In this paper we initiate the study of expander decompositions of a graph $G=(V, E)$ in the streaming model of computation. The goal is to find a partitioning $\mathcal{C}$ of vertices $V$ such that the subgraphs of $G$ induced by the clusters $C \in \mathcal{C}$ are good expanders, while the number of intercluster edges is small. Expander decompositions are classically constructed by a recursively applying balanced sparse cuts to the input graph.
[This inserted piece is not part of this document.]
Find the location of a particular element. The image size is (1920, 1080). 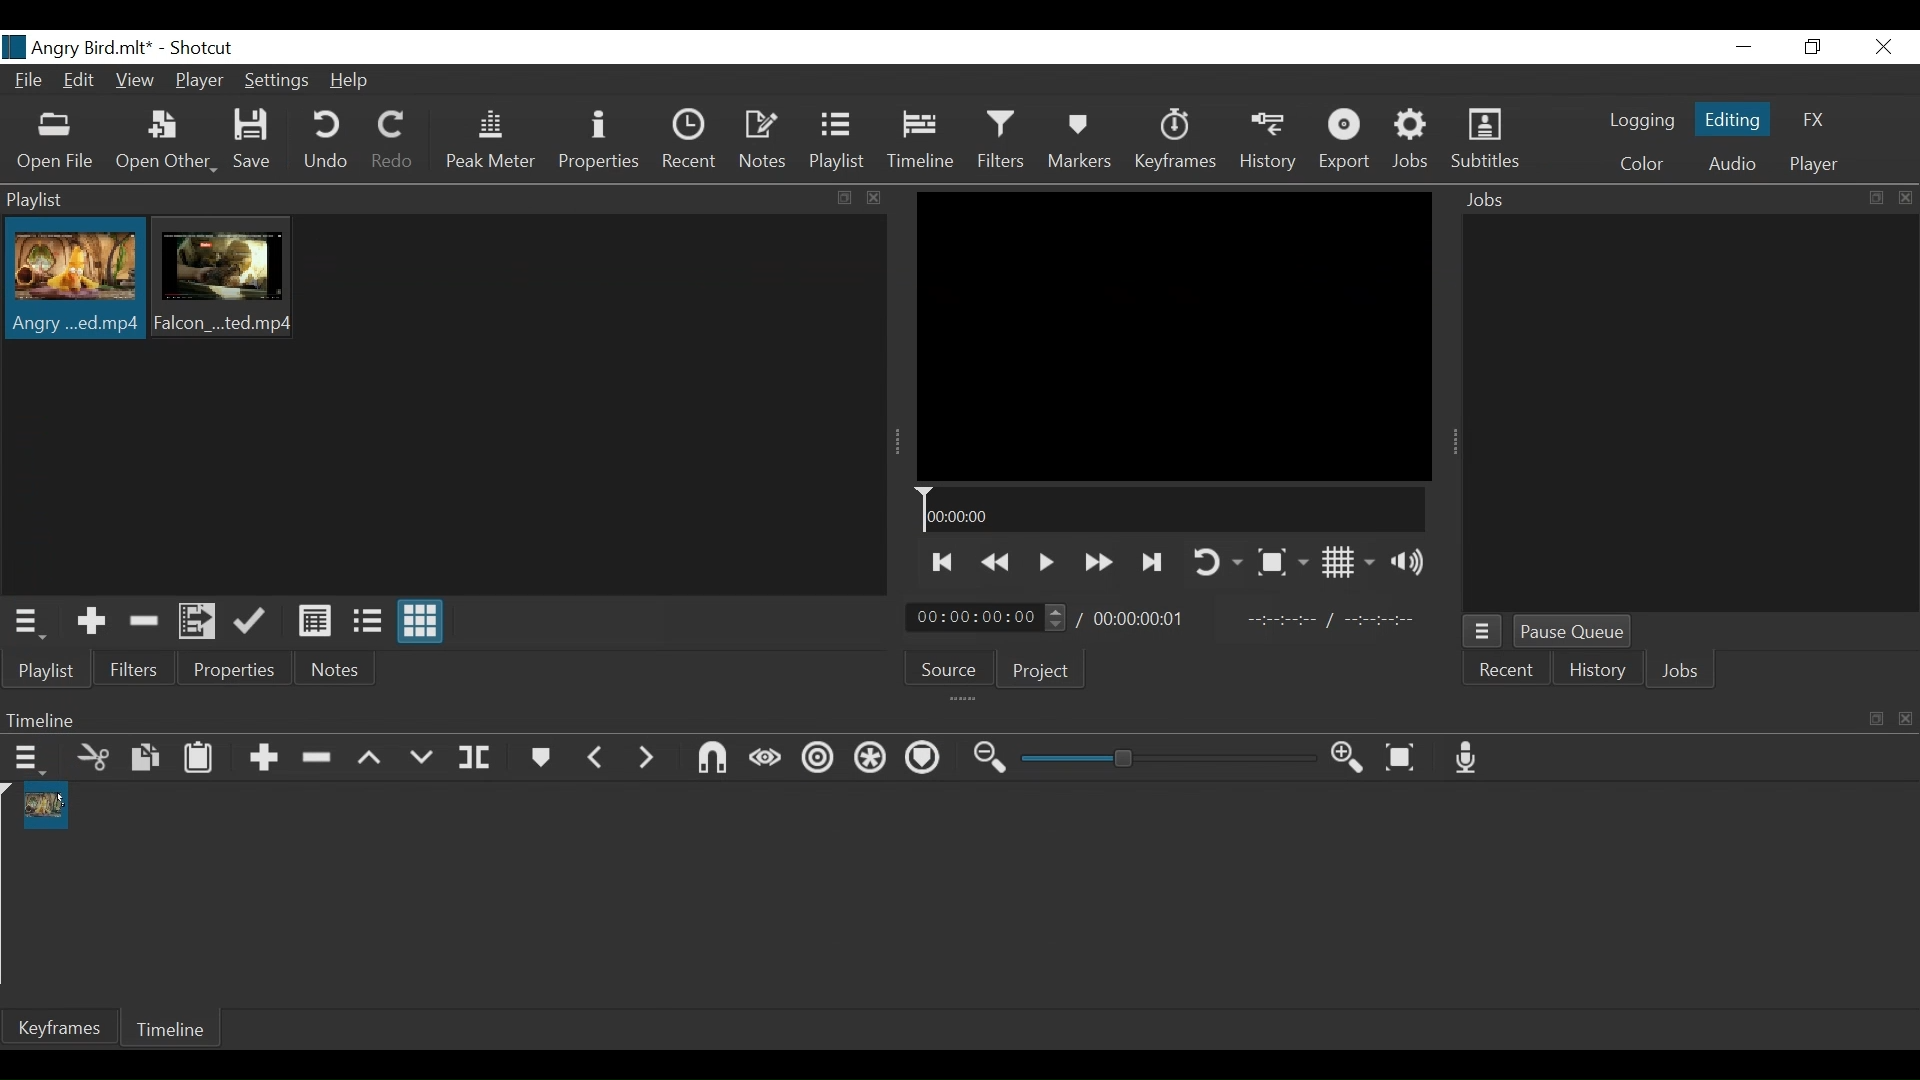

In this paper we give the first implementation of such a recursive sparsest cut process using small space in the dynamic streaming model. Our main algorithmic tool is a new type of cut sparsifier that we refer to as a power cut sparsifier - it preserves cuts in any given vertex induced subgraph (or, any cluster in a fixed partition of $V$) to within a $(\delta, \epsilon)$-multiplicative/additive error with high probability. The power cut sparsifier uses $\tilde{O}(n/\epsilon\delta)$ space and edges, which we show is asymptotically tight up to polylogarithmic factors in $n$ for constant $\delta$.

翻译：本文首次在流式计算模型中研究了图$G=(V, E)$的扩展子图分解问题。目标是找到顶点集$V$的一个划分$\mathcal{C}$，使得由每个簇$C \in \mathcal{C}$诱导的$G$的子图均为优质扩展子图，同时簇间边的数量较少。经典方法通过递归地对输入图施加平衡稀疏割来构造扩展子图分解。本文给出了在动态流模型中利用小空间实现这种递归稀疏割过程的首个方案。我们提出的核心算法工具是一种新型割稀疏化器——幂割稀疏化器：它能在任意给定顶点诱导子图（或$V$的固定划分中的任意簇）中，以高概率将割值保持至$(\delta, \epsilon)$-乘性/加性误差范围内。该幂割稀疏化器使用$\tilde{O}(n/\epsilon\delta)$空间和边，我们证明对于常数$\delta$，该复杂度在$n$的多对数因子意义下渐近紧确。